Echo similaire du côté de son homologue de la banque Sarasin, Alessandro Bee, selon qui «les nouveaux instruments utilisés par la BNS – qui remplacent les achats d’euros de l’an dernier – n’apparaissent guère plus efficaces». Les taux étaient en effet déjà quasi nuls. Et la création de liquidités décidée ne produirait ses effets qu’à long terme. «Le but est de susciter la crainte de pressions inflationnistes afin de pousser à une dépréciation du franc; reste que cette menace ne dissuade pour l’instant en rien les investisseurs accumulant des francs comme valeur refuge», poursuit l’économiste de Sarasin.

De façon similaire, les dégâts causés par la force du franc sur les exportateurs helvétiques – et, in fine, sur l’économie du pays – ne sont toujours pas considérés comme suffisamment importants par la communauté financière internationale pour détourner ceux qui, en son sein, cherchent refuge dans le franc. «Pour ébrécher cette image d’une Suisse inoxydable, il faudrait un effondrement de ses indices conjoncturels ou un plongeon du franc sous la parité avec l’euro», ajoute Alessandro Bee. «Avec les crises de la dette en Europe, le déficit budgétaire aux Etats-Unis et les agences de notations qui restent sur leurs gardes, tout le monde se rue sur le franc comme des vautours», témoigne Wadih Sarraf, cambiste chez Lloyds TSB Private Banking à Genève. Si cette perception d’une fragilisation de la Suisse finit par entrer dans les esprits, alors «le retour de bâton sur les changes sera d’autant plus violent que les taux européens sont plus élevés que ceux en Suisse», prévient cependant le trader.
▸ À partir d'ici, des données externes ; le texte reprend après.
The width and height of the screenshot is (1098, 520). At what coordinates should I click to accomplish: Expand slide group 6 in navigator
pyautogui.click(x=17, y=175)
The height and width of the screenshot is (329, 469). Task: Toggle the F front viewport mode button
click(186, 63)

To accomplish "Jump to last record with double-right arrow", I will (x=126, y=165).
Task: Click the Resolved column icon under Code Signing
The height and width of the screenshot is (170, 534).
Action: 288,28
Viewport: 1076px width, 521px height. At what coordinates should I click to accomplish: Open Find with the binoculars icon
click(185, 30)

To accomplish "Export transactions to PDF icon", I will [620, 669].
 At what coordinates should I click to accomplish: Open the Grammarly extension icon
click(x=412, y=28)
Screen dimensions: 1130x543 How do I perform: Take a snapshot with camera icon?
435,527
Pour l’instant, la situation apparaît surtout comme le «remake de 1978» à en croire Michel Juvet. L’économiste de la banque Bordier relate comment, cette année-là, la BNS avait procédé à une opération similaire de gonflement de la masse monétaire, pour tenter d’enrayer une appréciation de 30% de la devise helvétique face au deutsche mark. A l’époque, la BNS avait en outre fixé virtuellement un objectif de change, afin de renforcer l’impact de ses mesures. Résultat? Le franc avait baissé de 12% en trois mois et de 20% sur une année. «Aujourd’hui, il semble illusoire de parier sur une baisse similaire sur un trimestre, sachant que son appréciation est le reflet des problèmes européens: tant que ceux-ci ne seront pas mieux gérés, la recherche d’un refuge dans le franc persistera», poursuit l’économiste.

Reste un problème. En 1978 ces mesures avaient nourri une inflation devenue incontrôlable. A en croire Michel Juvet, «le franc a peut-être trouvé son plancher, mais la Suisse risque de passer d’un problème déflationniste à celui de l’inflation».